Como os critérios do instrumentalismo e a exigência de produção passaram a governar o
mundo e mentalidade humana, tornando-se guias para toda atividade, o moderno sujeito-
fabricador considerou tudo o que existe como simples meios à sua disposição. O sujeito da
ciência-técnica relacionou-se com o mundo como se todas as coisas pertencessem à categoria de
objetos de uso. A natureza, independente e com sua valia intrínseca, passa a ser considerada
exclusivamente do ponto de vista das finalidades do homem, sujeito-fabricador do real. O
problema inerente a tal instrumentalização do mundo foi a fabricação ter transformado
sucessivamente todo fim atingido em mais um meio para a obtenção de outros fins, que se
tornarão novamente “meios”, assim por diante e a tal ponto que nada mais poderá se manifestar
como tendo um “fim em si mesmo”. Essa instrumentalização promoveu uma curta duração dos
fins, visto que eles logo se tornam objetos passíveis de serem transformados em um meio para
novos fins.
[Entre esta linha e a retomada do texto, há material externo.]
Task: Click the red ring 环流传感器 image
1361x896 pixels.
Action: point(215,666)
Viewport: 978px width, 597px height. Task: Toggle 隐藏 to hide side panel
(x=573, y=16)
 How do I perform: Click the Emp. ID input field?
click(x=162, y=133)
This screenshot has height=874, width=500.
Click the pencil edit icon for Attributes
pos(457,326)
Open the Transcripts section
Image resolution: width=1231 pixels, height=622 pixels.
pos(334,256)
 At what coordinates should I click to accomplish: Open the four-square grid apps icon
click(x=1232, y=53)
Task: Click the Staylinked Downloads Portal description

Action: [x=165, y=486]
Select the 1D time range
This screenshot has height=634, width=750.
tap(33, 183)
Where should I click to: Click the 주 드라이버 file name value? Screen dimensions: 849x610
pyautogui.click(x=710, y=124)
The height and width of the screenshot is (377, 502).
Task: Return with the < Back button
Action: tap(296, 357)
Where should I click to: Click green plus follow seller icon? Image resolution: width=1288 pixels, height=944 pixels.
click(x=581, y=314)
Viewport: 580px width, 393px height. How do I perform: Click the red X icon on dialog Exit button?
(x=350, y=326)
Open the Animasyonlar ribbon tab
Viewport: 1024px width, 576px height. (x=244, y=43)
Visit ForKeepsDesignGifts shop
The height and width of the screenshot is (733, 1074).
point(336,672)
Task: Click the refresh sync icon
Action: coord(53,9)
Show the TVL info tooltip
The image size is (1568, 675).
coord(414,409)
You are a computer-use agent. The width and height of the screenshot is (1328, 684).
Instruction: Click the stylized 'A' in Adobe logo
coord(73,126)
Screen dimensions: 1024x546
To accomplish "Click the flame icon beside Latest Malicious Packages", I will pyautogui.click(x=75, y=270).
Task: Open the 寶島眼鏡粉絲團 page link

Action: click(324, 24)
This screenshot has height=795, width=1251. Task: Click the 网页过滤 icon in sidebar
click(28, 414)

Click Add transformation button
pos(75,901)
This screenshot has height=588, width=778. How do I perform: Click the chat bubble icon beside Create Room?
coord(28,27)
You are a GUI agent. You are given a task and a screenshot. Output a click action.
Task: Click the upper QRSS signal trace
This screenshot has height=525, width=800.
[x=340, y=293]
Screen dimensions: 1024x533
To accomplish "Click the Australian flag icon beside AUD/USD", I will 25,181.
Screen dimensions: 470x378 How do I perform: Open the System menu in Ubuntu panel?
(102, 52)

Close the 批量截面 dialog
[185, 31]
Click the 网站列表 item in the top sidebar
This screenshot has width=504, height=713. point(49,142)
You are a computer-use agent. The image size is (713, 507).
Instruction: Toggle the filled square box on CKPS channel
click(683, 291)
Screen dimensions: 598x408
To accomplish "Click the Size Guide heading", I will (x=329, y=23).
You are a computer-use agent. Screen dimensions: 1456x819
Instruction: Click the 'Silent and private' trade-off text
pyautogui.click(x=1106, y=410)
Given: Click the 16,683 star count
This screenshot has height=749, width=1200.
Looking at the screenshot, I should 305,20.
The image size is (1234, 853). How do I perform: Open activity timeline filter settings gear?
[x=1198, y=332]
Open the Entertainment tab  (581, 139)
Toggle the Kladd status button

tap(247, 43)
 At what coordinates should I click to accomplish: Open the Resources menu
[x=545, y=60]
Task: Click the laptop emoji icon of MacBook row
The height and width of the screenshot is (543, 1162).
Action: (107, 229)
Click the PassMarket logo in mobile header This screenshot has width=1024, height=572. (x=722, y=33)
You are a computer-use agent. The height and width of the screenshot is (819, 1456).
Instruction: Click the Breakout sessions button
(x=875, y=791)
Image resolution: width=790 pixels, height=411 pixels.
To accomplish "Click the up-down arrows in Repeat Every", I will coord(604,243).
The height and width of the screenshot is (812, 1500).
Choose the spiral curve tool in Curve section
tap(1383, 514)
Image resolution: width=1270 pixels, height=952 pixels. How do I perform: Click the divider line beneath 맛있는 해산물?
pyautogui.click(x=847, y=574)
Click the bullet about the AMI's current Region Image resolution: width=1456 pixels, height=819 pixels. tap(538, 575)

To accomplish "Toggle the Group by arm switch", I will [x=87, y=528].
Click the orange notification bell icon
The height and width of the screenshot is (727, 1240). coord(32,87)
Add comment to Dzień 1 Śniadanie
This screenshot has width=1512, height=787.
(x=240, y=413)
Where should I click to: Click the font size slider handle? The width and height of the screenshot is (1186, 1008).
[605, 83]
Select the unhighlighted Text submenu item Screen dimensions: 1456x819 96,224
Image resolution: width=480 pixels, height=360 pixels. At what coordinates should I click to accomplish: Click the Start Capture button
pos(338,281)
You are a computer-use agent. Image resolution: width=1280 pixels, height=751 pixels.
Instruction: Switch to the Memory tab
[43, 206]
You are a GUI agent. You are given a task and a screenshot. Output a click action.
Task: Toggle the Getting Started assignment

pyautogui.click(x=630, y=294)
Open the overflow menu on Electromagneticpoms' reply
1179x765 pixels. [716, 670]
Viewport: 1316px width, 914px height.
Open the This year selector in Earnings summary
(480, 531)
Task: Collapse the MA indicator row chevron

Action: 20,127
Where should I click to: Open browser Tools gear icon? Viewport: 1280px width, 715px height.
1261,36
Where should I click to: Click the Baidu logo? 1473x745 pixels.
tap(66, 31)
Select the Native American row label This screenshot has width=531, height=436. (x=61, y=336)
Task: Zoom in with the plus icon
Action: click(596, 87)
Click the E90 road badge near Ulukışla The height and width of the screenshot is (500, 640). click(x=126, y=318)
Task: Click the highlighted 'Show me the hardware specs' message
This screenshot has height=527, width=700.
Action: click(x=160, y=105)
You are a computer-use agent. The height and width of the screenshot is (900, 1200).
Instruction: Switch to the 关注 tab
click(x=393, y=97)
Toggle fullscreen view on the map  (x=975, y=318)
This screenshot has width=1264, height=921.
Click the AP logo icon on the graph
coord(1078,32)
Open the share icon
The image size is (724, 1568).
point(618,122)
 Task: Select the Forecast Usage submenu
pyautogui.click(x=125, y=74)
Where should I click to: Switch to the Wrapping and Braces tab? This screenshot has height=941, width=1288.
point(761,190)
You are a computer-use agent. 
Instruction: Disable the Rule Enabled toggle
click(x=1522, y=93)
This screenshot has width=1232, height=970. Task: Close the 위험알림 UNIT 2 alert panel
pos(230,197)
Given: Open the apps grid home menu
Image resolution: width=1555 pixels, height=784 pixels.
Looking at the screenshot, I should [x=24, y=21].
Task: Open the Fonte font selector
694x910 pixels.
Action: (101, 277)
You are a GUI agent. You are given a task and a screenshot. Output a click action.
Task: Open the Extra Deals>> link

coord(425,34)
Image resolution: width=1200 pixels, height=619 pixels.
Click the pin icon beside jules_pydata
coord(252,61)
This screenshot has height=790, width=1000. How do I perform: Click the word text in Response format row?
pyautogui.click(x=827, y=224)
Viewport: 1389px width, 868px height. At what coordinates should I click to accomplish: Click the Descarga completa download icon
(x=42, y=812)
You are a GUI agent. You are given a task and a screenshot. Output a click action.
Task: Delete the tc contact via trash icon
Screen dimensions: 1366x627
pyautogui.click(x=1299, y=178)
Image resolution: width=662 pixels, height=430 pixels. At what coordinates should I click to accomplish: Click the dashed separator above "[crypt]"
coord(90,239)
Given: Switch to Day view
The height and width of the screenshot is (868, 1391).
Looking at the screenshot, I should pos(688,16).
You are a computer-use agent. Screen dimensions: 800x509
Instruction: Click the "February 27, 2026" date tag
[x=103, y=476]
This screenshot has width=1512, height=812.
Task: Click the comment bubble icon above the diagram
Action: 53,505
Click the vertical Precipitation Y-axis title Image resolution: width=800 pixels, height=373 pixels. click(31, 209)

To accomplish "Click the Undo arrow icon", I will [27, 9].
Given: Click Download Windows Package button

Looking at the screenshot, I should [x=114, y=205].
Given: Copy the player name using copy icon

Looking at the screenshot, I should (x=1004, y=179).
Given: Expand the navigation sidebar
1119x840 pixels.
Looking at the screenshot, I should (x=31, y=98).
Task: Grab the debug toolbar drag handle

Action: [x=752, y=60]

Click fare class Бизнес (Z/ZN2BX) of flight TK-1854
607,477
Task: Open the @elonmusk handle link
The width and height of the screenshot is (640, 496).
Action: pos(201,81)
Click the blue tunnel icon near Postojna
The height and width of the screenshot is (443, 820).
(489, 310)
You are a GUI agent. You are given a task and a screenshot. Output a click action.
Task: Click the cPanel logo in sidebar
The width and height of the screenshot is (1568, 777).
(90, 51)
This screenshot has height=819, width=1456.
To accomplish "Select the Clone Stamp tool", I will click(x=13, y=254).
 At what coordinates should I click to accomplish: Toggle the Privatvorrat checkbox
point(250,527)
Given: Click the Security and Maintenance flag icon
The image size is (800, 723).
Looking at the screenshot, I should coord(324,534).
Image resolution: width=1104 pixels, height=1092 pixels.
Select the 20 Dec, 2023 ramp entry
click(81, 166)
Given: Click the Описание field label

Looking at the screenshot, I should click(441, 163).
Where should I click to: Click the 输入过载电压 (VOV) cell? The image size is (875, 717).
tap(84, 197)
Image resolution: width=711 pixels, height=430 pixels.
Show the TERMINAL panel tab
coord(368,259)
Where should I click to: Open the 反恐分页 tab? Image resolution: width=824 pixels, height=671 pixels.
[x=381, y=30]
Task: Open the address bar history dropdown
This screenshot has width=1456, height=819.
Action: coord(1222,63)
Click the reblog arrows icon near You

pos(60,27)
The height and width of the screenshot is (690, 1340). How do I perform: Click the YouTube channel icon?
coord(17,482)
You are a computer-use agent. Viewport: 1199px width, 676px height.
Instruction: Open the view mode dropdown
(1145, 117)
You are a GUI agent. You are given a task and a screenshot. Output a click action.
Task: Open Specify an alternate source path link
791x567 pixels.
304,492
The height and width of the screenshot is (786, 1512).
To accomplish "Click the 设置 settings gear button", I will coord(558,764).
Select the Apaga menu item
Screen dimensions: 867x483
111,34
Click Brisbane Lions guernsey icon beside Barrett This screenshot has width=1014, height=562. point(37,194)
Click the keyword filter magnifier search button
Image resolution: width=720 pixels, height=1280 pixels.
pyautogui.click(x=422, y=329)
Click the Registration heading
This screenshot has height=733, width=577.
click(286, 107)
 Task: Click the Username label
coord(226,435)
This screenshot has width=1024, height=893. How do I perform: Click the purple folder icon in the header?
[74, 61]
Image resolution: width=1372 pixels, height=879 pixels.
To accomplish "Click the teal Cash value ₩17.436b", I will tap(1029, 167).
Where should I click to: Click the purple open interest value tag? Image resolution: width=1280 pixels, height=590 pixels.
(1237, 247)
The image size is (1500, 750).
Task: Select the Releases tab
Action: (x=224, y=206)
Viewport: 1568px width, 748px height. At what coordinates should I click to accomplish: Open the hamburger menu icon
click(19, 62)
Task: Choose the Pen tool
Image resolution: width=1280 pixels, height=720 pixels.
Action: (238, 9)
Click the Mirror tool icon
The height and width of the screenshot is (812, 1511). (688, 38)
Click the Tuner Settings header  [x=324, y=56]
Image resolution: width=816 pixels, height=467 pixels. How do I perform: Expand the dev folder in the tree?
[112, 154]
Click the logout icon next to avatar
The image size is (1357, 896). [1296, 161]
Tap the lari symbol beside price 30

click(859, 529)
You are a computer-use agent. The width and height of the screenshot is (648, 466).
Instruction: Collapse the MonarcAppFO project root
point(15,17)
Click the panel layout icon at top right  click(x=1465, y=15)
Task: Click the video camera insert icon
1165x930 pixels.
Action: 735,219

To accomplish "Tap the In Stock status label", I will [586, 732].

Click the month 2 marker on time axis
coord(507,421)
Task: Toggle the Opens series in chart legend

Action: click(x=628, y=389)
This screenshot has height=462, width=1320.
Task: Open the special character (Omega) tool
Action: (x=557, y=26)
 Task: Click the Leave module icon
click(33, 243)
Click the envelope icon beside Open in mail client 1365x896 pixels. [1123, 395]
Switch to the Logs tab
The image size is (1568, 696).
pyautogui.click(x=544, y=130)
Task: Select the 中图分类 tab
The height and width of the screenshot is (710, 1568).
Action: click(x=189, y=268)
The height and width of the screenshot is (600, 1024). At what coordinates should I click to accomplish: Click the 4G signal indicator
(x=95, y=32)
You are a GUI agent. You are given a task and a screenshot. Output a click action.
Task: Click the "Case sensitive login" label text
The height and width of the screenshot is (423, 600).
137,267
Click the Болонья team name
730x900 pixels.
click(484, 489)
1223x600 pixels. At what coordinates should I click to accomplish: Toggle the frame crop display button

E quando aquilo que resulta da fabricação passa a ser considerado como mero
“acidente” do processo de produção que lhe deu existência, os resultados fabricados perdem o
seu significado como “obra acabada”, pois já não são mais um fim em si mesmos, pois são
avaliados não em relação ao seu uso predeterminado, e sim em relação à sua capacidade de
produzir outra coisa. Em meio ao aparentemente interminável progresso moderno, pelo qual a
finalidade de hoje se tornou o meio de um amanhã melhor, ressoa aquela questão, formulada por
Lessing, que essa racionalidade instrumental e utilitarista jamais pôde responder: para que serve
servir?
Esse crescente processo de ausência de valor independente e significado intrínseco de
todas as coisas naturais ou artificiais, no qual todo fim se torna um meio, só pode terminar
quando se faz do próprio homem, como diz Descartes, “o senhor e o mestre da natureza”.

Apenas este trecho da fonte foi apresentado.